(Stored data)
::::::::::

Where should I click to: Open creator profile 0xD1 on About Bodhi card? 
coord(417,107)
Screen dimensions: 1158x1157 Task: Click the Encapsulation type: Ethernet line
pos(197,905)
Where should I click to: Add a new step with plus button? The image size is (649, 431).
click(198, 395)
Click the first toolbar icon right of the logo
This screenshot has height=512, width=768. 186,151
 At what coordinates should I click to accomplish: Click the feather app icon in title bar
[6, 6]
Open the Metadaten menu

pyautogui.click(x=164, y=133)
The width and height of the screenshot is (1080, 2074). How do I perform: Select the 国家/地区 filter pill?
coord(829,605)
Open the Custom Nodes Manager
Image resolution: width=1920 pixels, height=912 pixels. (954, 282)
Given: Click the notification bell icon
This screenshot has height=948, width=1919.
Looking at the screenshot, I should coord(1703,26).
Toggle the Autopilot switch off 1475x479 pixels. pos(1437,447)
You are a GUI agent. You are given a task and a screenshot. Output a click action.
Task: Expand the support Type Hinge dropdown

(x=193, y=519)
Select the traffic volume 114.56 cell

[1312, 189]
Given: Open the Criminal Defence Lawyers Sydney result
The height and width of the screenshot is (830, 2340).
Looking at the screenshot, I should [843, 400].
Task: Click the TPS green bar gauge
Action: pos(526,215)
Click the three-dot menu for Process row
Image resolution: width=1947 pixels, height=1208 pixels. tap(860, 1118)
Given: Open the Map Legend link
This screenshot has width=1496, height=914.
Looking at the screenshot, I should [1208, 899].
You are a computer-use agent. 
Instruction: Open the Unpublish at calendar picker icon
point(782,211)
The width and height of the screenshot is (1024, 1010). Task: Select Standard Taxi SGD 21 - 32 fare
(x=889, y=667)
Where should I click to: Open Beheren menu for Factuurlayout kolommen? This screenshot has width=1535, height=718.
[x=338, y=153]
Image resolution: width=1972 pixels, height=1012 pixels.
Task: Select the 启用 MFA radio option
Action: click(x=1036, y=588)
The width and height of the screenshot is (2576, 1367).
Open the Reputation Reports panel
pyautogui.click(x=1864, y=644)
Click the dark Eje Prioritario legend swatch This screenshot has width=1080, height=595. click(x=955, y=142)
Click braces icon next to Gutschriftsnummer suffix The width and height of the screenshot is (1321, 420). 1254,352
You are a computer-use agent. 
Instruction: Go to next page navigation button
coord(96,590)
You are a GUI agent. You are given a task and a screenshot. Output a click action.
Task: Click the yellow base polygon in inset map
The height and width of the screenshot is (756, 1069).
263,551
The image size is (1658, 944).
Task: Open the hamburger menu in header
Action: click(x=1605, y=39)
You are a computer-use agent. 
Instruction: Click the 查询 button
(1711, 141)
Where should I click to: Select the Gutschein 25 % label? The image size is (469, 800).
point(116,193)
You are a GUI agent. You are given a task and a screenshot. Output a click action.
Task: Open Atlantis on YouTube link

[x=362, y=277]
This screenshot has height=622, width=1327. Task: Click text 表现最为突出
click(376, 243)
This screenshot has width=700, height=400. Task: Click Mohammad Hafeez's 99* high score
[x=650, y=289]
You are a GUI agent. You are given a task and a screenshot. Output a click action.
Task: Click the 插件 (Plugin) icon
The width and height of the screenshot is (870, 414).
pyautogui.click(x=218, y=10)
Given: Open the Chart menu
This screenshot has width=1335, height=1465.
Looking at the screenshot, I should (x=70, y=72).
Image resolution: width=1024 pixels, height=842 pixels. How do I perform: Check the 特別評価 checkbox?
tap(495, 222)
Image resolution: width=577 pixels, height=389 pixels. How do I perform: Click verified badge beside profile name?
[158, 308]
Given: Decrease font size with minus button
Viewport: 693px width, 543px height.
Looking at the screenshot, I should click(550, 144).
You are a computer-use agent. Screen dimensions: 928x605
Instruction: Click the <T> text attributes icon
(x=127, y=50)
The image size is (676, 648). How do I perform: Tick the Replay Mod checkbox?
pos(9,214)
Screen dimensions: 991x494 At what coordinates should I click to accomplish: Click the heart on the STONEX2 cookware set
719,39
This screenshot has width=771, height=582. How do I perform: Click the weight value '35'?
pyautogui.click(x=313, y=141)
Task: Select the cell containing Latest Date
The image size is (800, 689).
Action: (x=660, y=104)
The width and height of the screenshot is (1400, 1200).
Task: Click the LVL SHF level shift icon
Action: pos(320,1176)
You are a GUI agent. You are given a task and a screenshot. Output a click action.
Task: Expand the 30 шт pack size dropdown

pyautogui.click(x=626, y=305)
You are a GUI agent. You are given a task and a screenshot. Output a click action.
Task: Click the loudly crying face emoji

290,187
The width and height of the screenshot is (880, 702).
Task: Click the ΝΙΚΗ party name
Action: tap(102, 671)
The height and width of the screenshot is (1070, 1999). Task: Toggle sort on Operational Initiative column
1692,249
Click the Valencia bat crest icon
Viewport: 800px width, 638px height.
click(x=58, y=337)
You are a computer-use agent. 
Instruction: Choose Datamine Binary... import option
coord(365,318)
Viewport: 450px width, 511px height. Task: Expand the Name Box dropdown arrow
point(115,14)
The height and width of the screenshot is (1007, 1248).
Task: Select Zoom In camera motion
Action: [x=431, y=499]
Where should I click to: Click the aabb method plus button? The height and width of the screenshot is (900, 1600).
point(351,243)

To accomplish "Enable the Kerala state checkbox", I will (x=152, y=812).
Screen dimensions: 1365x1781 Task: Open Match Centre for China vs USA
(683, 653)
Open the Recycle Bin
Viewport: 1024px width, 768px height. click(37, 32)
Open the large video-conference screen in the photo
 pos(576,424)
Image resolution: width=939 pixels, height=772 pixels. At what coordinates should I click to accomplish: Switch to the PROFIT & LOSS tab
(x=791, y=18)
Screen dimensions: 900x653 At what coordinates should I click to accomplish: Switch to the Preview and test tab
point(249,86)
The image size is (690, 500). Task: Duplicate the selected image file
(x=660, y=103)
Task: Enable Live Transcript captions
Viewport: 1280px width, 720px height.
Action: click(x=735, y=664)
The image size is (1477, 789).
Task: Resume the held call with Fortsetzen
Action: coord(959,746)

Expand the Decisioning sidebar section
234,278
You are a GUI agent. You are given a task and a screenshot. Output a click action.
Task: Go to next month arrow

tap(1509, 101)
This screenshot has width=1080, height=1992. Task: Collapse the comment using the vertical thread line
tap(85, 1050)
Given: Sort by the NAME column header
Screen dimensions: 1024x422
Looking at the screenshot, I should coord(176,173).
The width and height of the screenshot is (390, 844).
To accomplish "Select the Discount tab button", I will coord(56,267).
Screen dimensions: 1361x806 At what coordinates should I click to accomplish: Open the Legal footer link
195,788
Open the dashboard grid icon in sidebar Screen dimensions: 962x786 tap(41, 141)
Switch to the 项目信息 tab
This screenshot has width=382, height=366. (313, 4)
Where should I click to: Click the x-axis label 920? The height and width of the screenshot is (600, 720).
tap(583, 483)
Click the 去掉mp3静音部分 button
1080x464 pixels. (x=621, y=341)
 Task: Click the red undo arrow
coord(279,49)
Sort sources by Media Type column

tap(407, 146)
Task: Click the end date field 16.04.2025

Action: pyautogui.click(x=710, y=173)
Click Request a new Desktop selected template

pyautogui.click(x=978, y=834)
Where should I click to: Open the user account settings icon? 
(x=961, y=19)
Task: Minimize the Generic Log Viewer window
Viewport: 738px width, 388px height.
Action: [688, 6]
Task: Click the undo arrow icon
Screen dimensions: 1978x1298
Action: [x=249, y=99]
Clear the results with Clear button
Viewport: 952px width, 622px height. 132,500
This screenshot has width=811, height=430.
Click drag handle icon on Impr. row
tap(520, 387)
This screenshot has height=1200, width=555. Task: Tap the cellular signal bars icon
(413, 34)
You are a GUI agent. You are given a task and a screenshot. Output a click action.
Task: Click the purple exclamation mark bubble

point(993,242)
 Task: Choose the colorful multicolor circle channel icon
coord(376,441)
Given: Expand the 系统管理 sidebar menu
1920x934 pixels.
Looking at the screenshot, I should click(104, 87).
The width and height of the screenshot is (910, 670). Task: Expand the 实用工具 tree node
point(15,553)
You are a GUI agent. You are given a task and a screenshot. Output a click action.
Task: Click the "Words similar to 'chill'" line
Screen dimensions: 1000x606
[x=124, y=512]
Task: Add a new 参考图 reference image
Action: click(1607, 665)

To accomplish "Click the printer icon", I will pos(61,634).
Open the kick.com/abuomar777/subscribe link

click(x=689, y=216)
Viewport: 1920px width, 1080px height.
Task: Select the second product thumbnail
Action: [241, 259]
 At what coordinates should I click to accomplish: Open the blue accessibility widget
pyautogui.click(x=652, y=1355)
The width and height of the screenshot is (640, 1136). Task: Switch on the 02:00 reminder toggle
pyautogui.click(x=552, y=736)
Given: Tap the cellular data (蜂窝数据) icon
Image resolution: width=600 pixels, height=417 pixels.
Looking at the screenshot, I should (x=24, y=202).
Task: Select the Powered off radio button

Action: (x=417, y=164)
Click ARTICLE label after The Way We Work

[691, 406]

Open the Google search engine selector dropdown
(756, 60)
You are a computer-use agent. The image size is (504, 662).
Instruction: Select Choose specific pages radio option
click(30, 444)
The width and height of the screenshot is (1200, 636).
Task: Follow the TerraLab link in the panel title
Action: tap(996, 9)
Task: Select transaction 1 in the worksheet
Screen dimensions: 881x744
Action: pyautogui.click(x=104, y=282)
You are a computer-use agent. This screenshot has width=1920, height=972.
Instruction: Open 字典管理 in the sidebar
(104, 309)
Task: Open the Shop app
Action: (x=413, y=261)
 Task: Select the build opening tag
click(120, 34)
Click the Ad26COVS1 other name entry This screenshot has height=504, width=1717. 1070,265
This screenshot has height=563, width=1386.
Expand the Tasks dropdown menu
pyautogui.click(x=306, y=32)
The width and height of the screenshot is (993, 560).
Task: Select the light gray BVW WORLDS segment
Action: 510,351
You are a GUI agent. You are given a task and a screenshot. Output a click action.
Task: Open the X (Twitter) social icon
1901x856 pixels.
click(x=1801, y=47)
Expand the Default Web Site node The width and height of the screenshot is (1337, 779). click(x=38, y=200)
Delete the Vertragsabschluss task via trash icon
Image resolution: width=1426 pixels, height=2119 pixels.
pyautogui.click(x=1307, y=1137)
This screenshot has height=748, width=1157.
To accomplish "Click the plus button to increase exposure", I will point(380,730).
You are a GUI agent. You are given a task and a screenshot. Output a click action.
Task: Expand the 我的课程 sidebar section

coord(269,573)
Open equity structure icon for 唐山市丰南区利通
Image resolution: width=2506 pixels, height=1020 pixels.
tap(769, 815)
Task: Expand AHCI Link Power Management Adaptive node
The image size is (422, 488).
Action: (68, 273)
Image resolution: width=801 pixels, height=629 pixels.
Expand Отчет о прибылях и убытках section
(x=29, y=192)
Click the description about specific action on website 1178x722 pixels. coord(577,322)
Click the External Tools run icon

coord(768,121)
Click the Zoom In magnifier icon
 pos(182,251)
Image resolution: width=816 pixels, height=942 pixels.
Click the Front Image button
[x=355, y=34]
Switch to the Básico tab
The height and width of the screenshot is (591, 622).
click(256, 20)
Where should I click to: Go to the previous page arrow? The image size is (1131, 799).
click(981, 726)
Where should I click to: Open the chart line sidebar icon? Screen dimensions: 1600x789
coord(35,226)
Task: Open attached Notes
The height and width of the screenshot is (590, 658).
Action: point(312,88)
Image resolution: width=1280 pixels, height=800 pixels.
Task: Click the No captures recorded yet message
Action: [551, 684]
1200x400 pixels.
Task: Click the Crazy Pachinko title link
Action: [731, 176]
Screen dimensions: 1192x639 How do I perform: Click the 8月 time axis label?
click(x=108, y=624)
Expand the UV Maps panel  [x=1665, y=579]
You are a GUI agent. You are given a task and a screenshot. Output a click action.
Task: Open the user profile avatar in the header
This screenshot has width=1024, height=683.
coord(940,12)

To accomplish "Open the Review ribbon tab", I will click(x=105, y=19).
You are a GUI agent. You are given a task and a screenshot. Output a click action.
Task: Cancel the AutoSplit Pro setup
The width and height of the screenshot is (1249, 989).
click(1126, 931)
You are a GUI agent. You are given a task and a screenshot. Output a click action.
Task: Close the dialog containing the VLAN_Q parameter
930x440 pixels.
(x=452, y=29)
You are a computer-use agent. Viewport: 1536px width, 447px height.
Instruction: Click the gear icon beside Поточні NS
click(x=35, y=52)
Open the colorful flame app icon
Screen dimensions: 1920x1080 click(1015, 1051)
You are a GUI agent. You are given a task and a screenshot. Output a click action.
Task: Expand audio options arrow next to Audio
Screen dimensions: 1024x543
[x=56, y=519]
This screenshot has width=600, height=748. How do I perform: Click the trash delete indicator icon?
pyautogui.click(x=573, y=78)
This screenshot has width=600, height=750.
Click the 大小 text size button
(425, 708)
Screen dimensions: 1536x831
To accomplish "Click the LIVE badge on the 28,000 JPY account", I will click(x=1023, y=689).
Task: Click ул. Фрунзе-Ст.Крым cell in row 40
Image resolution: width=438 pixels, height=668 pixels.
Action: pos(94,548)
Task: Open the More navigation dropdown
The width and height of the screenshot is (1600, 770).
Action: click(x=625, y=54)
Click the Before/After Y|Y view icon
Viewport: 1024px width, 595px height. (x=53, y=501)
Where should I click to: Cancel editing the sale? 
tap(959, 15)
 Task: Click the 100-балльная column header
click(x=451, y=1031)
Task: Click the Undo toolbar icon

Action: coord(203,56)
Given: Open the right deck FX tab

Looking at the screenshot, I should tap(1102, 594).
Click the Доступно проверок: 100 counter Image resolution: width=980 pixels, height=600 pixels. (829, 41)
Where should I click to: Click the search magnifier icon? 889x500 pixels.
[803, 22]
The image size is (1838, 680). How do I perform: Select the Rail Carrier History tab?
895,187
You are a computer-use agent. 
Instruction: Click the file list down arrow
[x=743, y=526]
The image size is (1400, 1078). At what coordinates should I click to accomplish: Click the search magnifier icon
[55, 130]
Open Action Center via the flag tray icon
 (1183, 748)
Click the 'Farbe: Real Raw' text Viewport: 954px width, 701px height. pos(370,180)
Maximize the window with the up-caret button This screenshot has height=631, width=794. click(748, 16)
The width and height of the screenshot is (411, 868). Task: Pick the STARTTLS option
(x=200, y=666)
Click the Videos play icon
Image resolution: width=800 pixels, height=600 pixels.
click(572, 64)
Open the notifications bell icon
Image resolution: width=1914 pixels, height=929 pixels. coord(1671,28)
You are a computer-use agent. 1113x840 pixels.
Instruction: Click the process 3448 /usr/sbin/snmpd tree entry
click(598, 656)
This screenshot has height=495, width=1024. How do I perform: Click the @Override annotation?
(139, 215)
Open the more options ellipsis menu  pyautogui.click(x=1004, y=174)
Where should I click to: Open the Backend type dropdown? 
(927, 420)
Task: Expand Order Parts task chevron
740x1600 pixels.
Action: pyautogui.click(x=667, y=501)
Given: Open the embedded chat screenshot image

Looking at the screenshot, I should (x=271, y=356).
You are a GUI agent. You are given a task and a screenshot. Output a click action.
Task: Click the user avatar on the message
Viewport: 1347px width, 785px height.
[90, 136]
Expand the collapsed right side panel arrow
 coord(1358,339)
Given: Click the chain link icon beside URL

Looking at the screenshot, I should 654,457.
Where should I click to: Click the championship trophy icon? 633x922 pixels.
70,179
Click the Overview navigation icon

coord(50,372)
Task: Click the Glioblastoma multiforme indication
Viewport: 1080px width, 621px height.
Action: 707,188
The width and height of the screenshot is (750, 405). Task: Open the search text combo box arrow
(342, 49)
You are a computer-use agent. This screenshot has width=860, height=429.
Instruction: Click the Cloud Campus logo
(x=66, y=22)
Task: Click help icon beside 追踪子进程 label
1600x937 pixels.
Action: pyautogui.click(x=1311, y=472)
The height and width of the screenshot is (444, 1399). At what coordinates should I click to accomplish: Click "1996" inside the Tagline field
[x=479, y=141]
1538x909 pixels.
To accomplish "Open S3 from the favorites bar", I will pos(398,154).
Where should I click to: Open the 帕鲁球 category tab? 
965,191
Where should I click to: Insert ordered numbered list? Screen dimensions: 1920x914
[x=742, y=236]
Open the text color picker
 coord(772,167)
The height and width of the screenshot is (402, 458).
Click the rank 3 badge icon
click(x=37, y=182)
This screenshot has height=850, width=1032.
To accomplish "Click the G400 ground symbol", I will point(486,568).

::::::::::

> **Exercise requirements**: Extract exactly and only the lines above from the line containing "Task: Open the More navigation dropdown" through the line containing "You are a computer-use agent. 1113x840", both end lines included.

> **Answer area**:
Task: Open the More navigation dropdown
The width and height of the screenshot is (1600, 770).
Action: click(x=625, y=54)
Click the Before/After Y|Y view icon
Viewport: 1024px width, 595px height. (x=53, y=501)
Where should I click to: Cancel editing the sale? 
tap(959, 15)
 Task: Click the 100-балльная column header
click(x=451, y=1031)
Task: Click the Undo toolbar icon

Action: coord(203,56)
Given: Open the right deck FX tab

Looking at the screenshot, I should tap(1102, 594).
Click the Доступно проверок: 100 counter Image resolution: width=980 pixels, height=600 pixels. (829, 41)
Where should I click to: Click the search magnifier icon? 889x500 pixels.
[803, 22]
The image size is (1838, 680). How do I perform: Select the Rail Carrier History tab?
895,187
You are a computer-use agent. 
Instruction: Click the file list down arrow
[x=743, y=526]
The image size is (1400, 1078). At what coordinates should I click to accomplish: Click the search magnifier icon
[55, 130]
Open Action Center via the flag tray icon
 (1183, 748)
Click the 'Farbe: Real Raw' text Viewport: 954px width, 701px height. pos(370,180)
Maximize the window with the up-caret button This screenshot has height=631, width=794. click(748, 16)
The width and height of the screenshot is (411, 868). Task: Pick the STARTTLS option
(x=200, y=666)
Click the Videos play icon
Image resolution: width=800 pixels, height=600 pixels.
click(572, 64)
Open the notifications bell icon
Image resolution: width=1914 pixels, height=929 pixels. coord(1671,28)
You are a computer-use agent. 1113x840 pixels.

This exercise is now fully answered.